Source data
- - - - - - -

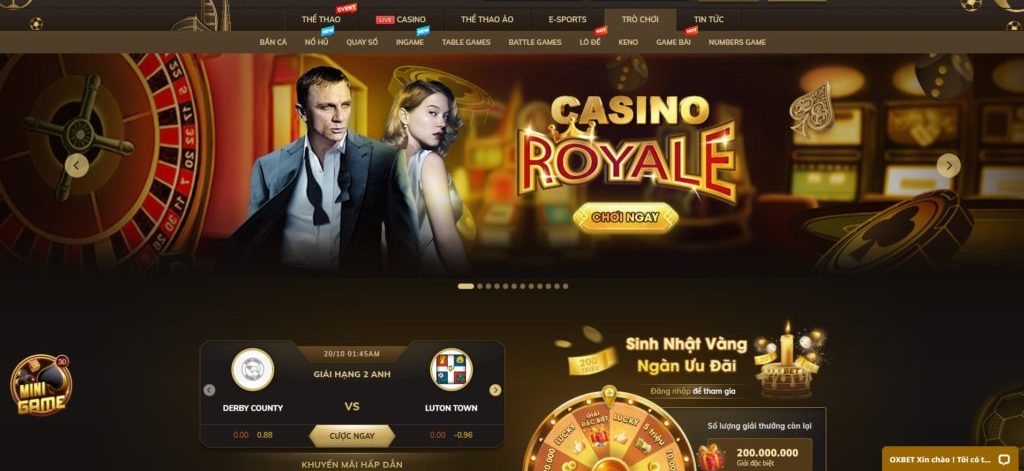
Task: Click the banner's previous slide arrow
Action: (76, 165)
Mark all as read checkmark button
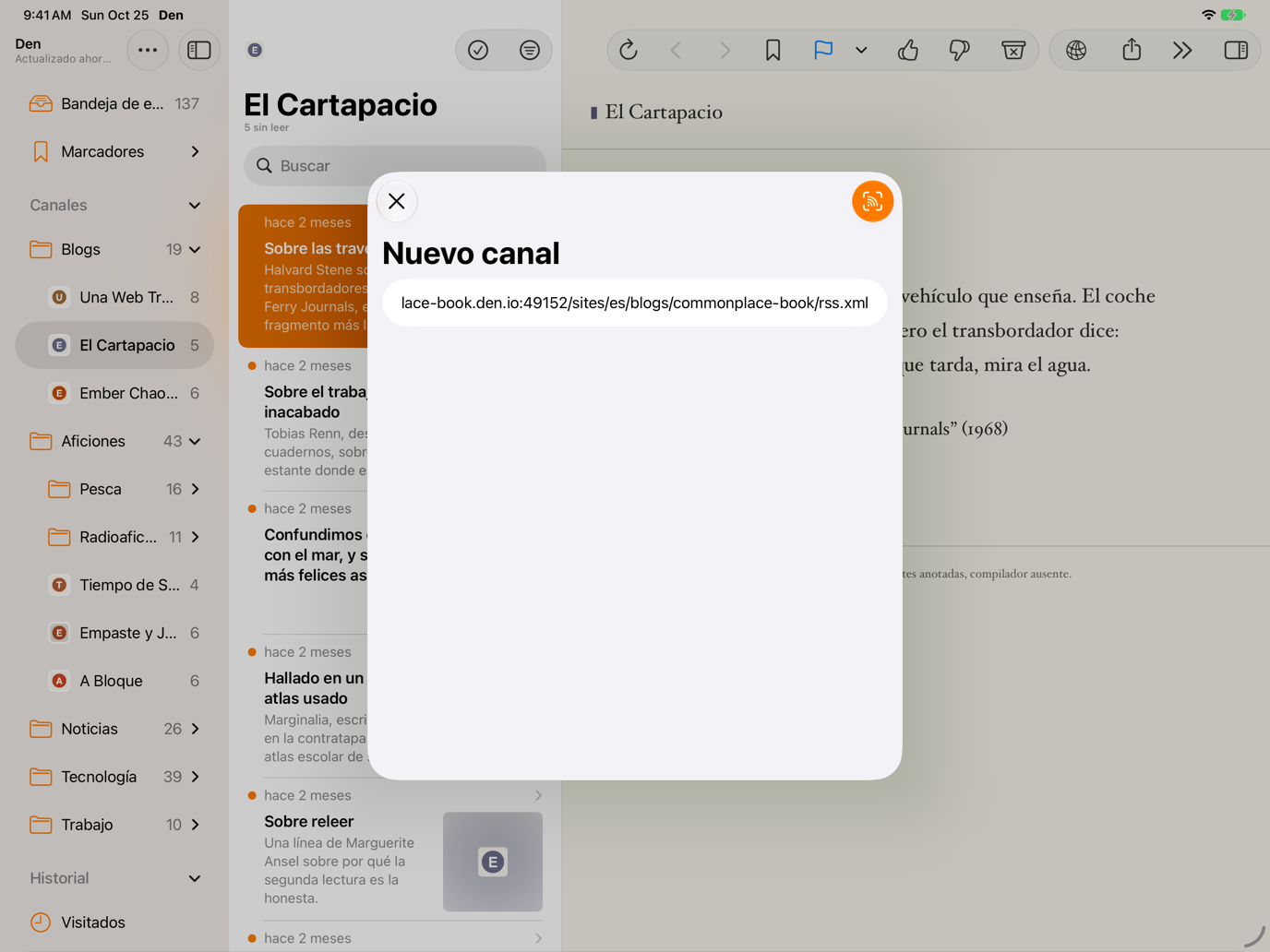Image resolution: width=1270 pixels, height=952 pixels. [x=478, y=50]
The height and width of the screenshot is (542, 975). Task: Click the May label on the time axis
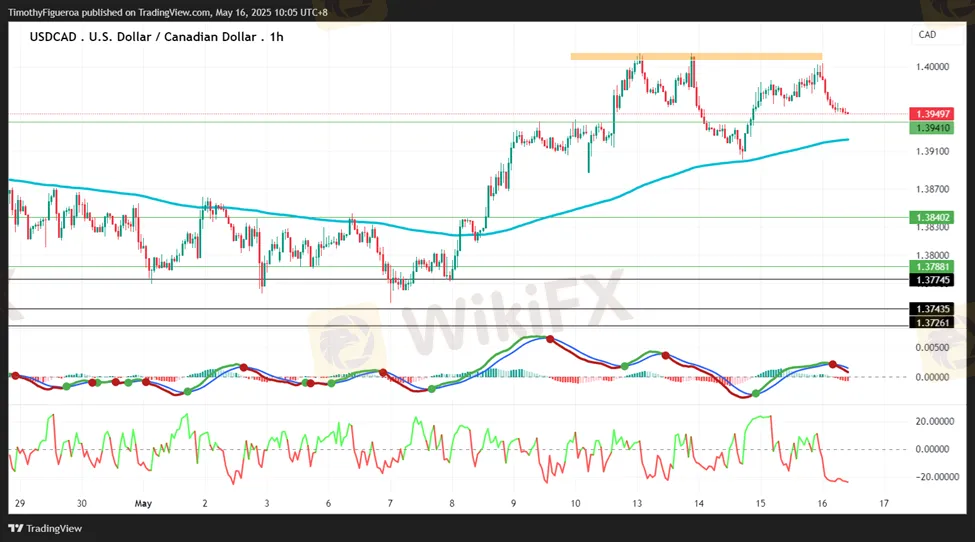(x=142, y=504)
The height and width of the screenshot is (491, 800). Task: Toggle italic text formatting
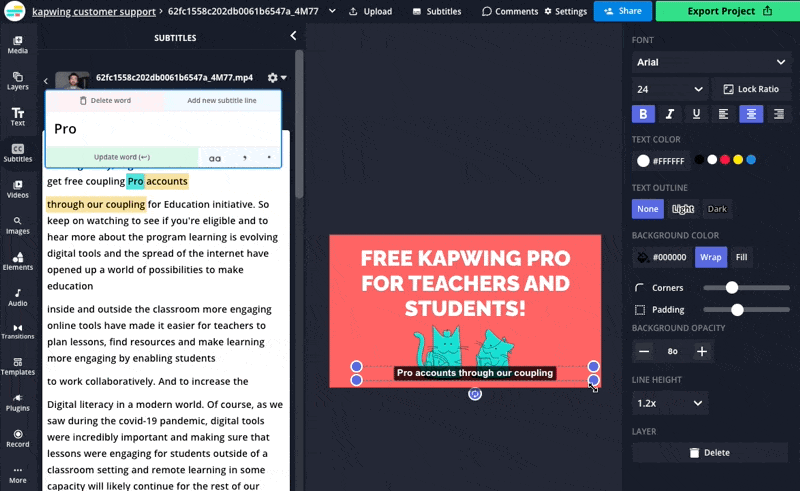670,114
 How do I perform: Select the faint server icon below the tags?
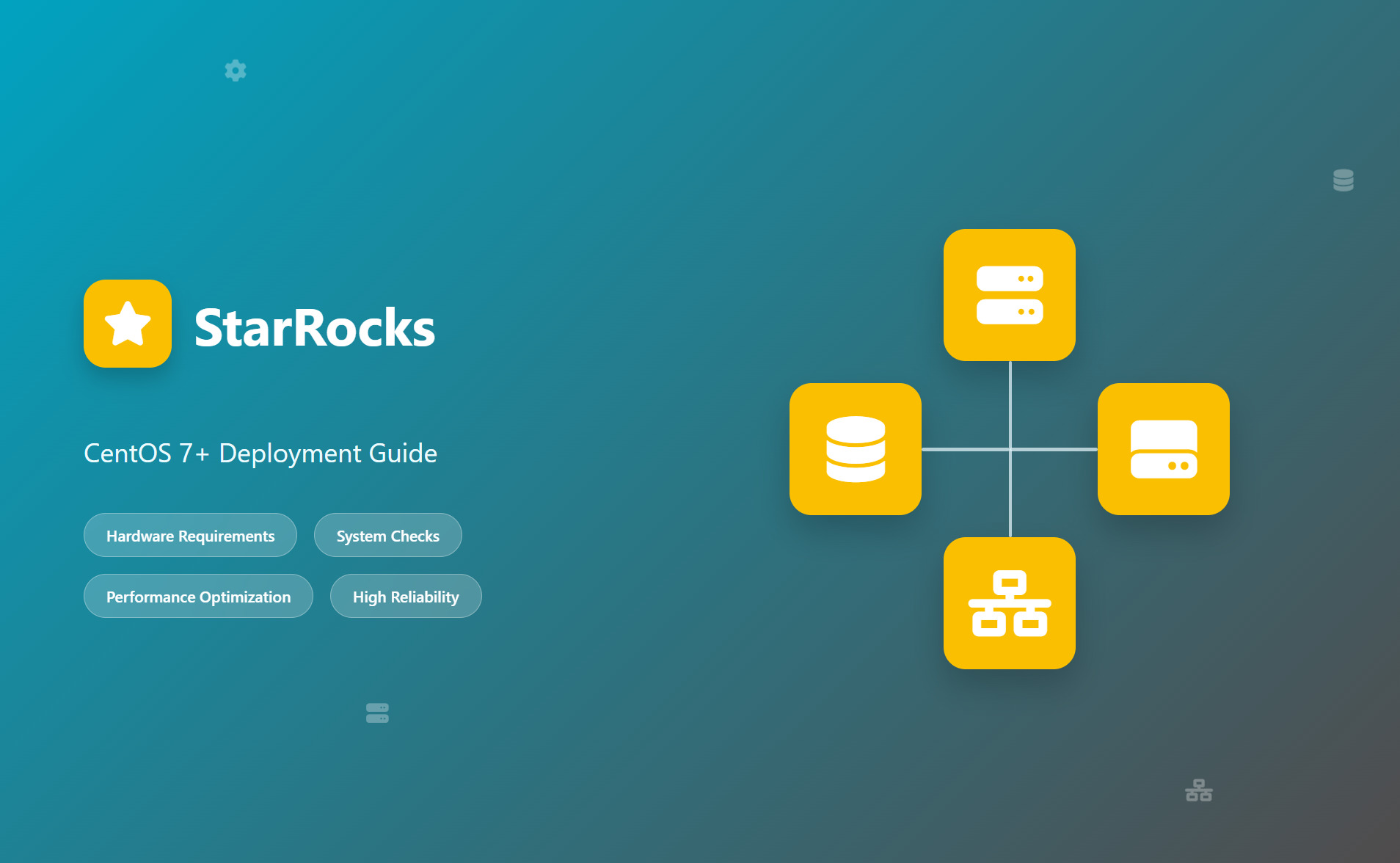pyautogui.click(x=376, y=713)
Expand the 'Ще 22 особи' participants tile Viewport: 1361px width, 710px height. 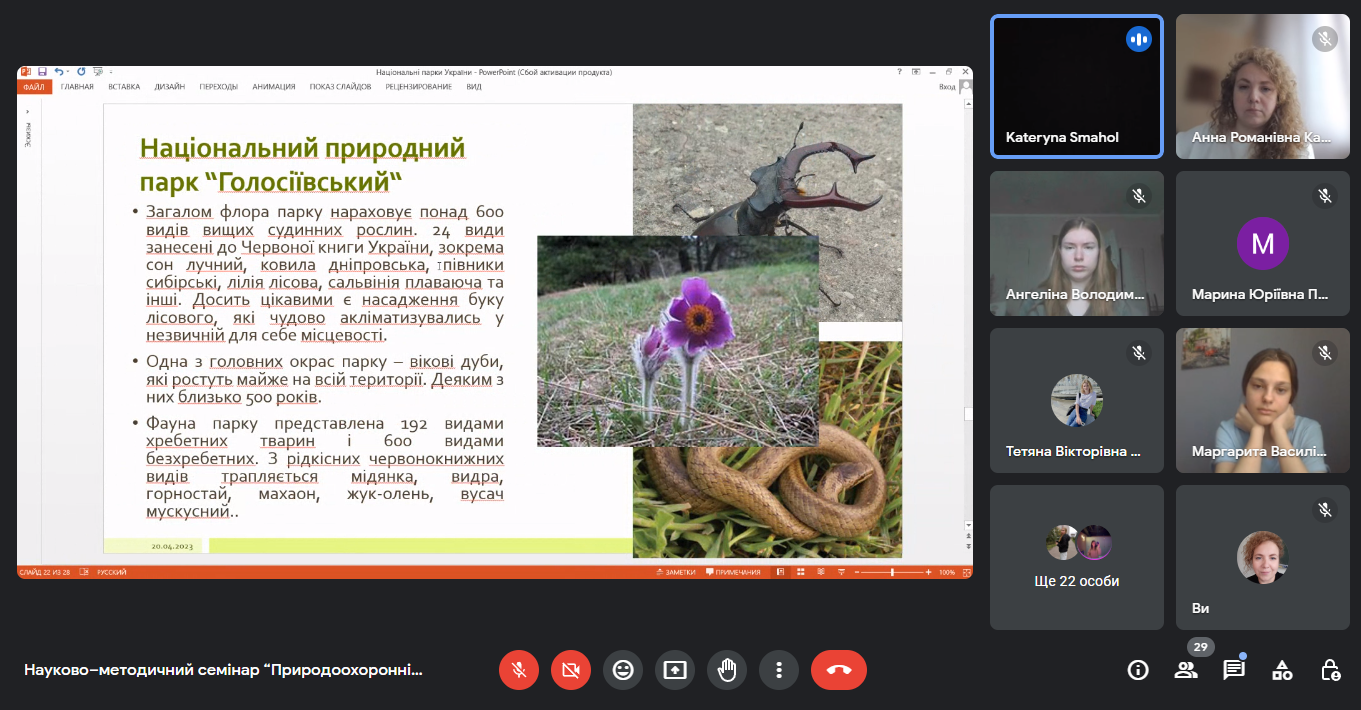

- - - - - - -

| What the exercise asks |
Which lines in the items above contain the word "screenshot"? Gather every one of them and copy each line in full.

| Worked answer |
The height and width of the screenshot is (542, 975). Task: Click the May label on the time axis
The height and width of the screenshot is (491, 800). Task: Toggle italic text formatting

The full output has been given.